A DPU (Defensoria Pública da União) afirmou ao STF (Supremo Tribunal Federal) que o ministro Alexandre de Moraes não pode atuar no julgamento da ação penal contra o ex-deputado federal Eduardo Bolsonaro (PL-SP), acusado de coação no curso do processo por pressionar ministros da Corte e autoridades brasileiras.

Nas alegações finais apresentadas ao Supremo, a defesa sustenta que Moraes seria a “principal vítima” das condutas atribuídas ao ex-parlamentar e, por isso, estaria impedido de julgar o caso.

“Sem imparcialidade, o que se tem não é julgamento, mas exercício de poder puro e simples.

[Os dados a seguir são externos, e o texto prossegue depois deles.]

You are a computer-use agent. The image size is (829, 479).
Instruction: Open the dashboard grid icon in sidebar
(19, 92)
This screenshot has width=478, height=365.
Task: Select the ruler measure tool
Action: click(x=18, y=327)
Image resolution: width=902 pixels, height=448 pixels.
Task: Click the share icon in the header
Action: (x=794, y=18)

E poder sem legitimidade, no Estado Democrático de Direito, é arbitrariedade”, afirmou a DPU na manifestação.

A peça foi protocolada após a PGR (Procuradoria-Geral da República) pedir a condenação de Eduardo Bolsonaro por articular sanções internacionais contra ministros na tentativa de interferir nos processos relacionados à tentativa de golpe de Estado e beneficiar o ex-presidente Jair Bolsonaro (PL).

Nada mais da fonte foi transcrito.